Diamonds aren't forever - how Irish women are doing it their own way with their jewellery
Irish jewellery designer Margaret O'Rourke is a living recession success story
Sisters really are doing it for themselves.
While most of us might have to wait years for someone to buy us a diamond, others are taking the reins and buying it for themselves – they’re not waiting for a fiancé or partner, but treating themselves.
Margaret O’Rourke, founder of MoMuse jewellery, is all too familiar with what women are looking for when it comes to jewellery shopping and with the launch of her new fine jewellery range, she has seen her customer base evolve into a rather diverse shopper: Irish women, men, couples and a new influx of Americans to her store at Powerscourt Town Centre thanks to a game-changing recommendation by the New York Times in July.
When it comes to big purchases like sapphires or topaz or gold bands, it’s almost always 100% Irish.
“There are so many different categories of customers,” she tells Independent.ie Style.
“Some women are married and have their kids, and they don’t wear their wedding or engagement ring anymore. There’s lovely lady, a yoga instructor; her husband keeps buying her a black stacking ring each Christmas, she keeps adding every year instead of her engagement ring.
“When people get engaged or married, they pay a fortune for a ring and then suddenly their budget is gone. One couple in particular wanted a simple ring and preferred to put it on a big holiday or into their house. People are more into the experience of travelling and having a beautiful house, rather than having a big rock.

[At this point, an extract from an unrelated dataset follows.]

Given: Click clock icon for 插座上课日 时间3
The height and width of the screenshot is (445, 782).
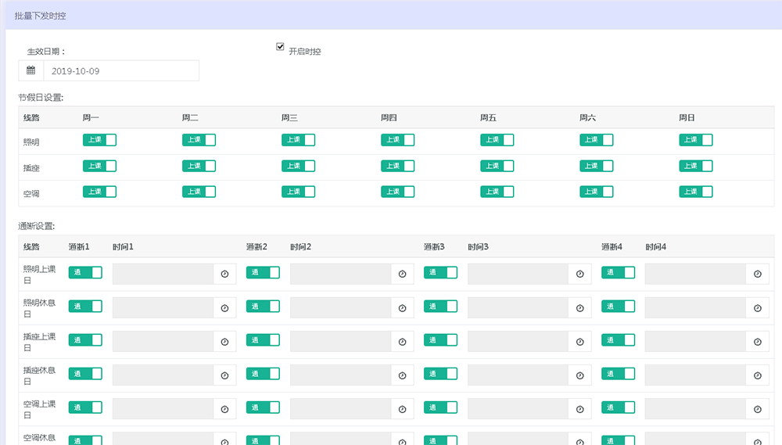Looking at the screenshot, I should (x=579, y=342).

“Then you have some women who come in and say, ‘I’ve always wanted a really nice ring, but I don’t want to pay a fortune for it’. There’s a lot of cash for gold and people have break-ins: they want something they can wear all the time, not something you’re not wearing, a waste of money.”

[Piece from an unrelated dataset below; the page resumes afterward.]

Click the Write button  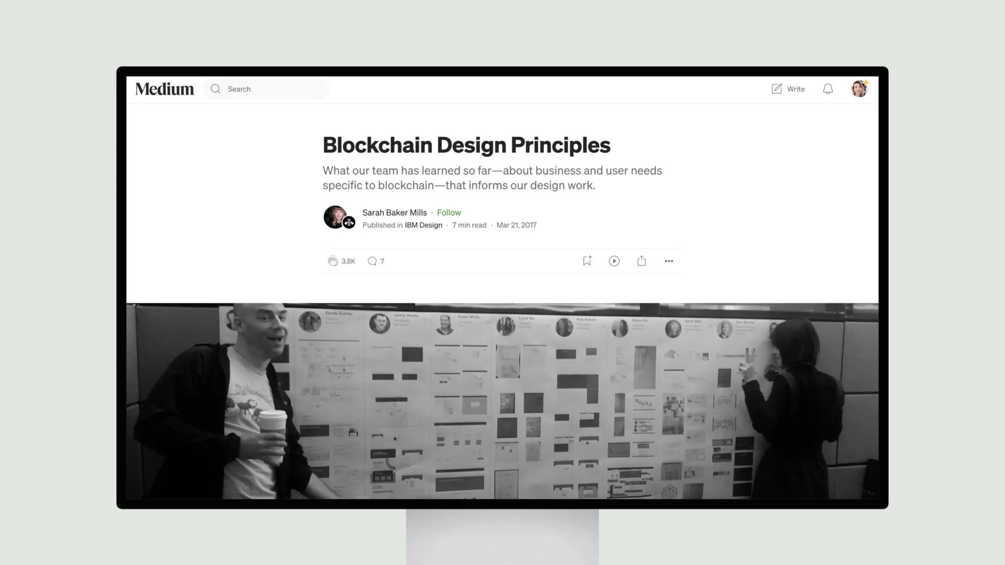(788, 88)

Some fashion followers will already be familiar with MoMuse, the brand has been around since 2009 and has a dedicated fan base among Irish fashion journalists, editors and bloggers. But the pieces are moving beyond cult status into mainstream success with an ever-growing expansion that comes from the same signatures of all small business owners: blood, sweat and tears.

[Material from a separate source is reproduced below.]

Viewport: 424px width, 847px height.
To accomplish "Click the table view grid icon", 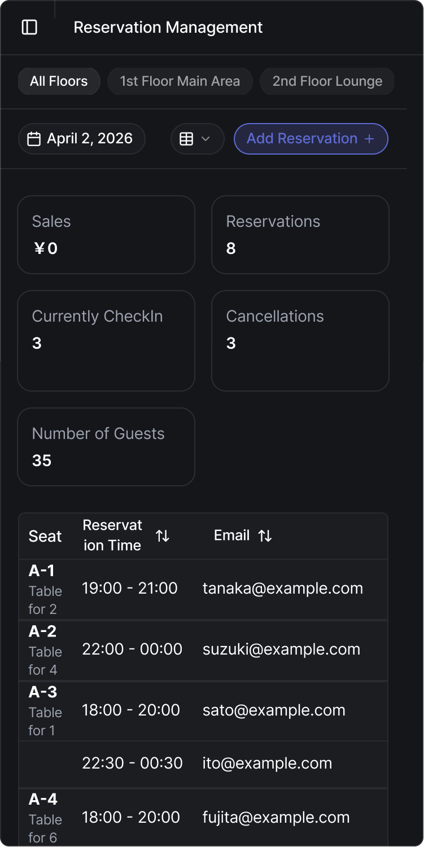I will tap(186, 139).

“This has gradually happened over the last couple of years, gold stacking rings, gem ones, I’ve been slowly building without pushing it,” she explains.
“I have a whole new customer. The millennials as they’re calling them, they’re totally moving away from the traditional. One young couple, they were doing their whole wedding from scratch and the bride didn’t want a diamond so they bought a gold band.
“The whole experience is quite relaxed. I’m not trying to criticise jewellers but I’m hearing not very nice stories. One particular couple told me they went to a store and they started with a €33,000diamond ring, so anything else you looked at then wouldn’t be what you want.
“Next year, I’ll probably create a new area in the shop to make a little more personal.”
MoMuse HQ is a haven for Irish accessories designers and it’s only fitting as the store was first launched as Bow eight years ago alongside other Irish creatives, while Ireland was “deep in the recession”, as Margaret calls.
“The business is 12 years old - we started in 2009 here deep in recession in a shop double this size called Bow, where a couple of designers got together and it grew slowly. It was a nice experience because there was no pressure, no long lease. I had a little corner in the shop that grew and grew.
“The highlight of the year was being featured in the New York Times’ shopping list - it’s put me on the international radar as well. I’ve had so many Americans in.
“It means a lot to me to stock as much Irish as I can. After the recession, I think we’ve all learned a lot more.”